── EXTRAIT ──

Passager clandestin mis en scène par Sylvie Osman nous rappelle à notre devoir de mémoire. Adaptation de « The Great Disaster » de Patrick Kermann, la pièce se tenait au Théâtre National de Nice. Le personnage principal, Giovanni Pastore, représenté par une marionnette manipulée par les acteurs, se remémore le drame du Titanic. Il nous fait voyager au détour de son enfance et de son passé de plongeur sur le paquebot. Une singularité : la mémoire.

TNN

Les acteurs manipulent la marionnette ensemble ou à tour de rôle. Crédit : Nice-By Night

La programmation du Théâtre National de Nice au mois de mars permettait d’assister à Passager clandestin mis en scène par Sylvie Osman. S’inspirant de la technique japonaise bunraku, les acteurs manipulent une marionnette, ensemble ou à tour de rôle. Une pièce qui se rapporte au devoir de mémoire, cher aux sociétés humaines, qui attachent une grande importance à la mémoire. Elles honorent leur passé au travers de cérémonies, et perpétuent le souvenir de génération en génération. « C’est une des caractéristiques principales de Giovanni Pastore : la mémoire » explique Sylvie Osman, metteure en scène de Passager clandestin. Cet italien, qui cherchait un avenir meilleur, pense se diriger vers la terre promise, mais il ne l’atteindra jamais. Il ne sera pas compté parmi les disparus (dont les chiffres fluctuent selon différentes estimations) car il a obtenu une place sur le navire à la plonge, tout en bas. Le personnage est doté d’une mémoire phénoménale : il est par exemple capable de répertorier précisément les quantités de chaque marchandise présente à bord. « Il est dans une mémoire du présent, du passé et du futur » déclare Sylvie Osman, avant de poursuivre « Il raconte son présent, son enfance, son travail sur le Titanic en tant que plongeur ».

───

* _CONSIGNE_: Relevez tous les noms de personnes et de personnages cités dans l'extrait ci-dessus sur la pièce Passager clandestin.

── ENREGISTREMENTS BRUTS ──

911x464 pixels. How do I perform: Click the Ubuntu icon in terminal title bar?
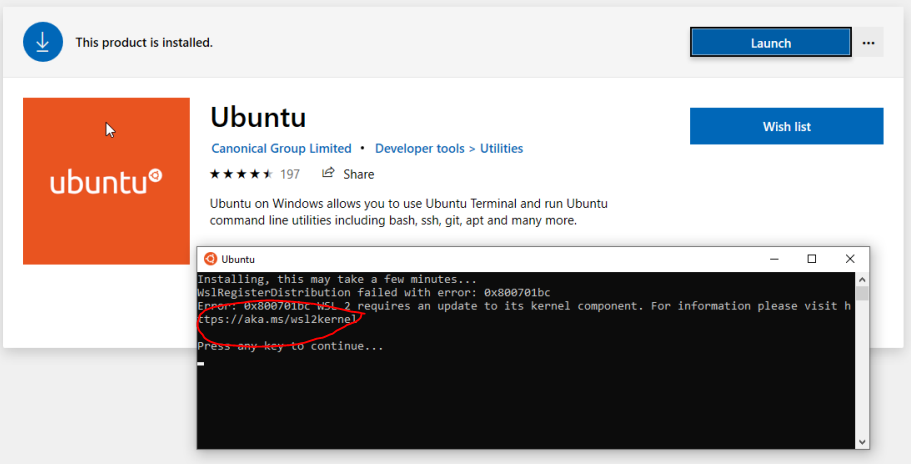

───
── ENREGISTREMENTS BRUTS ──

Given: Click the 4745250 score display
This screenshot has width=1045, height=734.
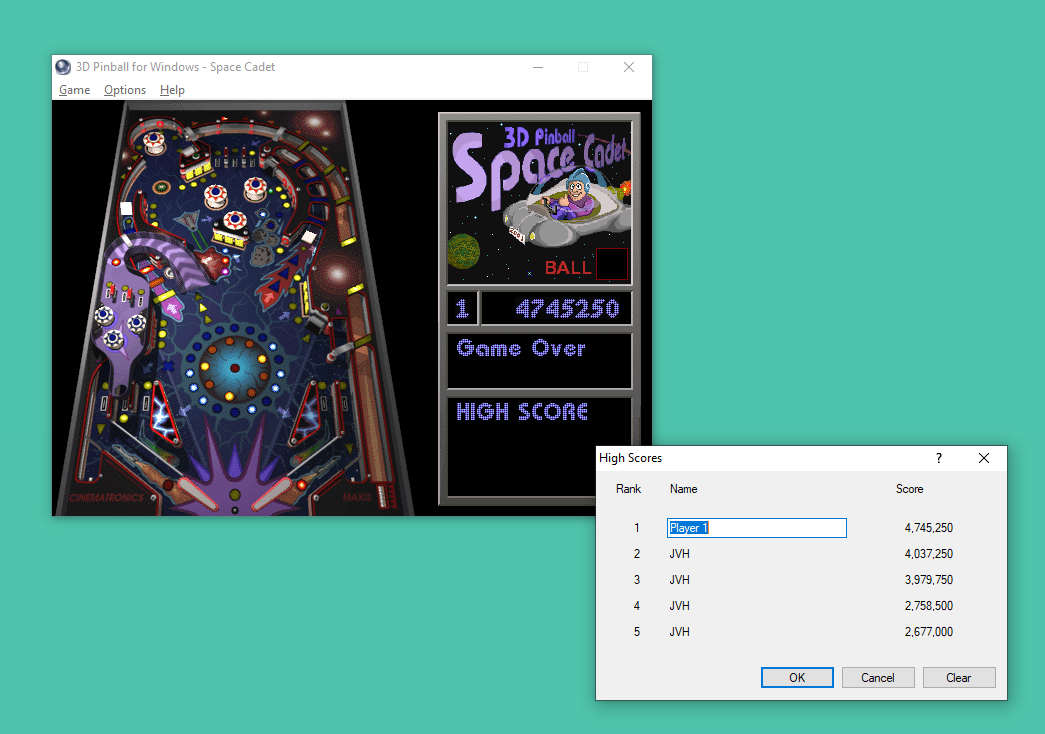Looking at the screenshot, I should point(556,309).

───

* _RÉPONSE CI-DESSOUS_:
- Sylvie Osman
- Patrick Kermann
- Giovanni Pastore